MLOps is an investment in infrastructure and processes - ROI comes from better utilization of ML models.
Direct metrics:
1. Time to production for new model
- Before MLOps: 3-12 months from prototype to production (manual processes, no automation)
- After MLOps: 2-8 weeks (automated pipelines, standard processes)
- ROI: Faster realization of business value from models
2. Number of models in production
- Before MLOps: 1-3 models (deployment bottleneck)
- After MLOps: 10-50+ models (scalable infrastructure)
- ROI: More use cases utilizing ML = more business value
3. Model performance in production
- Before MLOps: Model degradation often unnoticed, manual retraining (months)
- After MLOps: Automatic drift detection, triggered retraining (days)
- ROI: Maintained accuracy = maintained business value (e.g., maintained fraud detection rate)
4. Developer productivity
- Before MLOps: Data scientists spend 60-80% time on infrastructure/deployment
- After MLOps: Data scientists spend 80% time on ML/data science work
- ROI: More experiments, faster innovation
Indirect metrics:
5. Reduction of technical debt
- Before MLOps: Ad-hoc solutions, each model has different deployment process
- After MLOps: Standardized pipelines, reusable components
- ROI: Easier maintenance, onboarding new team members
6. Compliance & governance
- Before MLOps: Difficult to audit models (who, when, on what data trained)
- After MLOps: Full audit trail, governance built-in
- ROI: Reduced compliance risk (critical in regulated industries)

Stored data entries:
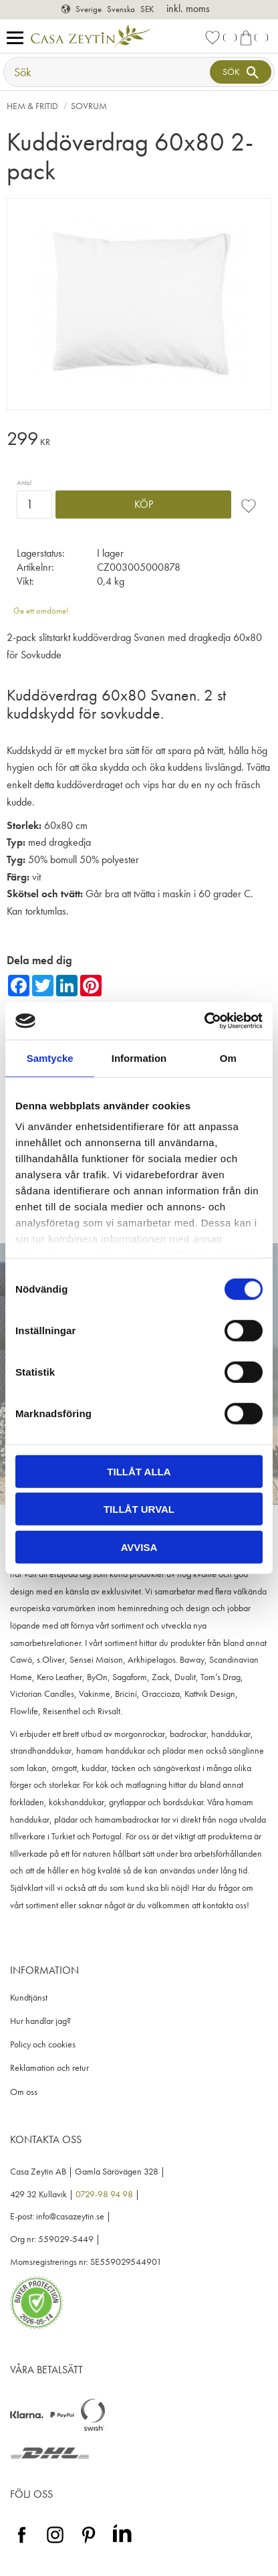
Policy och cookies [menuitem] (43, 2044)
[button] (18, 38)
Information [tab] (139, 1057)
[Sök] (240, 72)
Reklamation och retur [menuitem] (49, 2068)
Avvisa (139, 1546)
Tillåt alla (138, 1471)
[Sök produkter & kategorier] (108, 72)
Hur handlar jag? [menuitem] (40, 2021)
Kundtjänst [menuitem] (28, 1997)
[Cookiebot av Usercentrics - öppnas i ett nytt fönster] (204, 1021)
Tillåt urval (139, 1509)
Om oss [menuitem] (23, 2092)
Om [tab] (228, 1057)
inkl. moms (188, 8)
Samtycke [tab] (50, 1057)
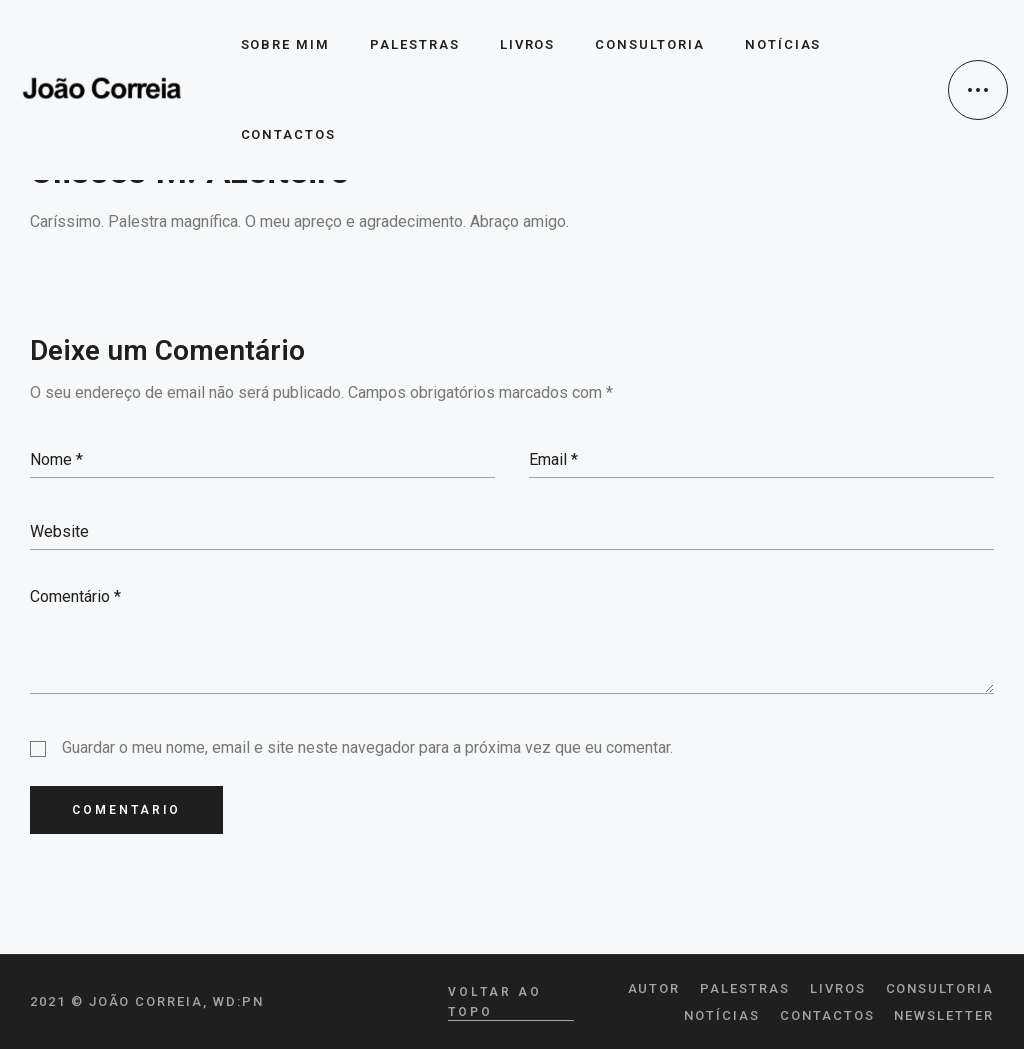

• [What this task involves]: Continue the MLOps ROI metrics text above, starting right after its final line.

• [Answer to the exercise]:
Example ROI calculation for fintech company:
Investment:
- Setup cost: 6 months * 3 engineers (ML Engineer, DevOps, Data Engineer) * $10k/month = $180k
- Ongoing cost: Maintenance ($5k/month) + cloud infrastructure ($10k/month) = $180k/year
Returns (Year 1):
- Faster time to production: 5 new models deployed (vs 1 without MLOps) * $200k business value each = $1M
- Maintained model performance: Fraud detection model maintained 95% accuracy (vs degradation to 80%) = saved $500k in fraud losses
- Developer productivity: 5 data scientists * 40% time saved * $150k salary * 30% productivity boost = $90k
Total return Year 1: $1.59M Net ROI Year 1: ($1.59M - $360k) / $360k = 341% ROI
Plus: Infrastructure built, subsequent years have lower cost (no setup), higher return (more models).
Verdict: MLOps pays back quickly (6-18 months) if the organization is seriously investing in ML (multiple models, critical business use cases).
What is “data drift” and how to detect it in production?
Data drift is a change in the distribution of input data (features) between training and production. It’s one of the main reasons for ML model performance degradation over time.
Why data drift is a problem:
An ML model learns patterns in training data. If production data has a different distribution, the patterns may not work - the model predicts incorrectly.
Example:
- Model: Housing price prediction (training data from 2020)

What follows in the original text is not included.